## SOURCE PASSAGE:
++++++

1.  BASIS OF PRESENTATION:

       The condensed interim financial statements included herein have been
         prepared by the Company, without audit, pursuant to the rules and
         regulations of the Securities and Exchange Commission. Certain
         information and footnote disclosures normally included in financial
         statements prepared in accordance with generally accepted accounting
         principles have been condensed or omitted pursuant to such rules and
         regulations, although the Company believes that the disclosures are
         adequate to make the information presented not misleading.

       These statements reflect all adjustments, consisting of normal recurring
         adjustments which, in the opinion of management, are necessary for fair
         presentation of the information contained therein. It is suggested that
         these condensed financial statements be read in conjunction with the
         financial statements and notes thereto included in the Company's Form
         10-SB filed March 14, 2000 as amended by Amendment No. 1 thereto filed
         May 8, 2000 and Amendment No. 2 thereto filed June 14, 2000. The
         Company follows the same accounting policies in preparation of interim
         reports.

       Results of operations for the interim periods are not indicative of
         annual results.


2. COMPANY'S ABILITY TO CONTINUE AS A GOING CONCERN:

       As shown in the accompanying financial statements the Company has
         incurred recurring losses from operations and resulting cash flow
         deficits. It also has current liabilities significantly in excess of
         current assets and a significant deficit in total stockholders' equity.
         These factors raise substantial doubt about the Company's ability to
         continue as a going concern as of March 31, 2000.

       Management continues to focus on its marketing and sales of water testing
         kits, which represent a relatively new product line. Management
         believes that this new line will help the Company to achieve
         profitability. The Company's ultimate ability to become profitable,
         however, is contingent on its achieving significantly higher sales
         levels. Until that occurs and until the Company generates positive cash
         flow from operations, additional outside funding will continue to be
         required. The Company has in place a credit line with Mr. Wilbur
         Peters, a related party and stockholder, as discussed in Note 3. The
         Company anticipates that this credit line will provide the necessary
         funding it requires for the next year. However, Mr. Peters is not
         required to make advances on such line of credit and as a result there
         is no guarantee that such funding will be available.

++++++

## WHAT YOU WILL DO:
Continue the interim financial statement notes above, beginning after their final sentence.

## STORED DATA:
++++++

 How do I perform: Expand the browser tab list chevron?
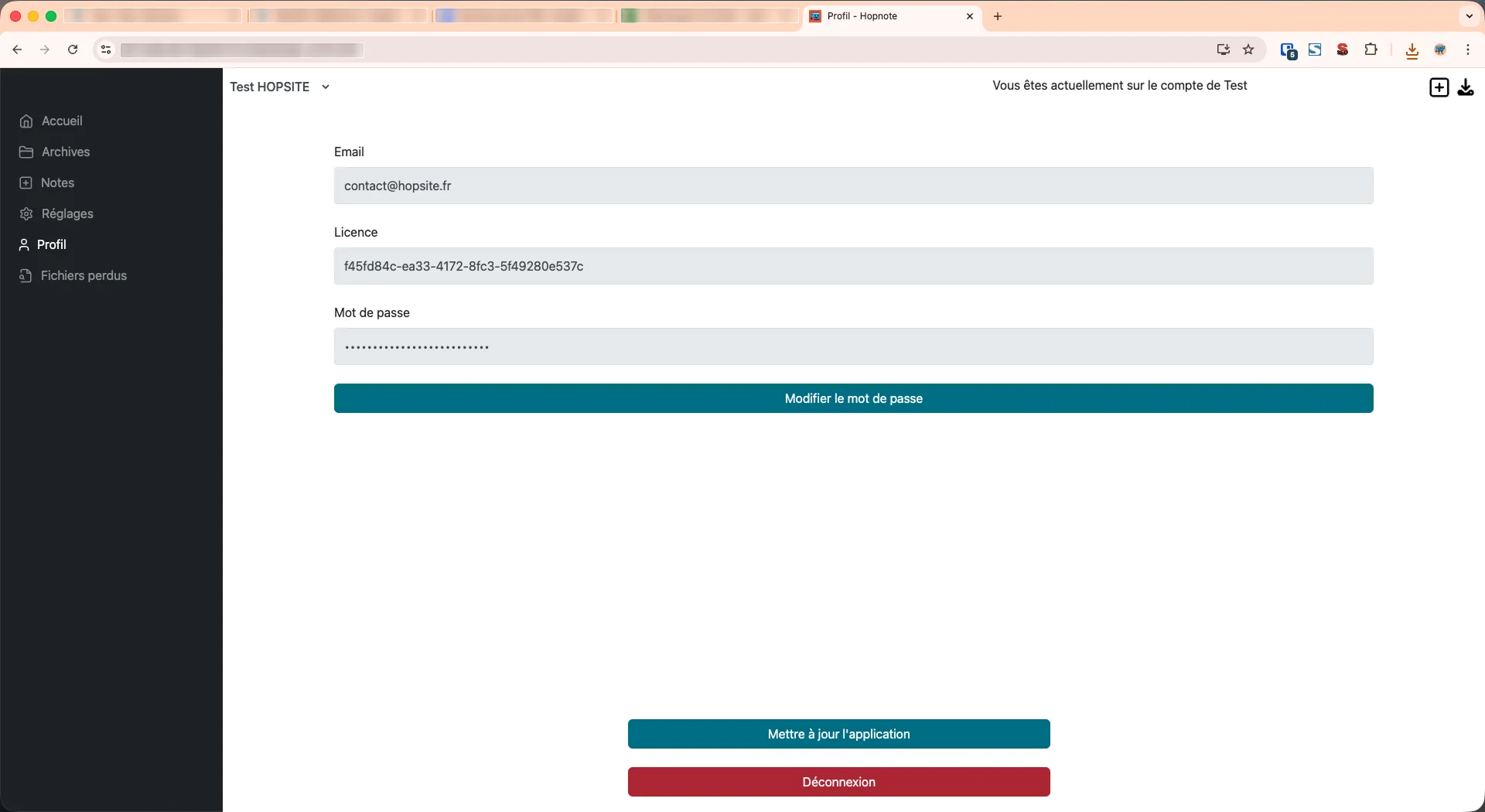pyautogui.click(x=1469, y=16)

++++++

## IN RESPONSE:
       The financial statements do not include any adjustments that might be
         necessary if the Company is unable to continue as a going concern.



                                       8

<PAGE>   9

3. RELATED PARTY TRANSACTIONS:

       Through March 31, 2000, the Company had approximately $219,700 in
         borrowings outstanding on a $750,000 revolving line of credit from
         Wilbur Peters. This line of credit provides that advances will be made
         at the discretion of the lender and requires monthly interest payments
         at the LIBOR rate plus 1.5%. Interest accrued at March 31, 2000, was
         approximately $1,200. Interest expense on this note totals
         approximately $2,000 in the three months ended March 31, 2000.


4. RESTATEMENT OF STOCKHOLDERS' EQUITY ACCOUNTS:

       Subsequent to the original issuance of its financial statements as of
         March 31, 2000, the Company has revised its financial statements as of
         December 31, 1999. The effect of this revision is to increase the
         beginning retained earnings deficit as of January 1, 2000 by $3,461,504
         and increase paid-in capital at that date by the same amount. The
         effect of this change on the Company's balance sheet as of March 31,
         2000, is to increase those same accounts by $3,461,504 over the
         balances originally presented. These revisions do not change total
         stockholders' equity.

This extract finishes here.